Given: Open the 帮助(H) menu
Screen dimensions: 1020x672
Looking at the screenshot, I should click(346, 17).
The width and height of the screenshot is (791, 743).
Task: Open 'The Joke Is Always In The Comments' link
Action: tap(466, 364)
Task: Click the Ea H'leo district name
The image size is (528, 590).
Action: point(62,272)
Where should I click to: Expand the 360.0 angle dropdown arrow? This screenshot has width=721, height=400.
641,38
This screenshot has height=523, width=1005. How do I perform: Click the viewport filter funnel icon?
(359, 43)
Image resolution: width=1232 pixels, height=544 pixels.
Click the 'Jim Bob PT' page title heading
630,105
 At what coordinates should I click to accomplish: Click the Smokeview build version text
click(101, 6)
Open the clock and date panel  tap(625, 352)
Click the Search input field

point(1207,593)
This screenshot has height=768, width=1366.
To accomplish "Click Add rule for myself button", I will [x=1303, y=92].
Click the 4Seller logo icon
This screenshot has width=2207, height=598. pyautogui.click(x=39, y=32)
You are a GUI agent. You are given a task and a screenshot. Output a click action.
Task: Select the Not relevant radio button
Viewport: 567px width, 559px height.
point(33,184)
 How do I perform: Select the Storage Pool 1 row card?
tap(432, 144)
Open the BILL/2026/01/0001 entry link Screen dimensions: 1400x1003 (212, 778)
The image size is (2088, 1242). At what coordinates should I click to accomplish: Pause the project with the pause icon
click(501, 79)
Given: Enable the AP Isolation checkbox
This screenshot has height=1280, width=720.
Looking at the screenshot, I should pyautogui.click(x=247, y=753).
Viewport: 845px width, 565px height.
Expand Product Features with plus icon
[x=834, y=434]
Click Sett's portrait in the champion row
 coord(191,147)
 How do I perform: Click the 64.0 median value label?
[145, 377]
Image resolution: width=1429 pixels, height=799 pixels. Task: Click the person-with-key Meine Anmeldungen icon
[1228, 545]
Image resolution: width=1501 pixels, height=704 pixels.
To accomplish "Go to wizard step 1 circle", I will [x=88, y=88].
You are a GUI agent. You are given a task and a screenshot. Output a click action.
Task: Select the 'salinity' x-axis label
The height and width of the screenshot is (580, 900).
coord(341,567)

• [Problem details] When you reach the line that contains "This screenshot has height=523, width=1005." in the material above, please copy it and every line after it exactly, stopping only at the last line.

• [Response to the exercise]
This screenshot has height=523, width=1005. How do I perform: Click the viewport filter funnel icon?
(359, 43)
Image resolution: width=1232 pixels, height=544 pixels.
Click the 'Jim Bob PT' page title heading
630,105
 At what coordinates should I click to accomplish: Click the Smokeview build version text
click(101, 6)
Open the clock and date panel  tap(625, 352)
Click the Search input field

point(1207,593)
This screenshot has height=768, width=1366.
To accomplish "Click Add rule for myself button", I will [x=1303, y=92].
Click the 4Seller logo icon
This screenshot has width=2207, height=598. pyautogui.click(x=39, y=32)
You are a GUI agent. You are given a task and a screenshot. Output a click action.
Task: Select the Not relevant radio button
Viewport: 567px width, 559px height.
point(33,184)
 How do I perform: Select the Storage Pool 1 row card?
tap(432, 144)
Open the BILL/2026/01/0001 entry link Screen dimensions: 1400x1003 (212, 778)
The image size is (2088, 1242). At what coordinates should I click to accomplish: Pause the project with the pause icon
click(501, 79)
Given: Enable the AP Isolation checkbox
This screenshot has height=1280, width=720.
Looking at the screenshot, I should pyautogui.click(x=247, y=753).
Viewport: 845px width, 565px height.
Expand Product Features with plus icon
[x=834, y=434]
Click Sett's portrait in the champion row
 coord(191,147)
 How do I perform: Click the 64.0 median value label?
[145, 377]
Image resolution: width=1429 pixels, height=799 pixels. Task: Click the person-with-key Meine Anmeldungen icon
[1228, 545]
Image resolution: width=1501 pixels, height=704 pixels.
To accomplish "Go to wizard step 1 circle", I will [x=88, y=88].
You are a GUI agent. You are given a task and a screenshot. Output a click action.
Task: Select the 'salinity' x-axis label
The height and width of the screenshot is (580, 900).
coord(341,567)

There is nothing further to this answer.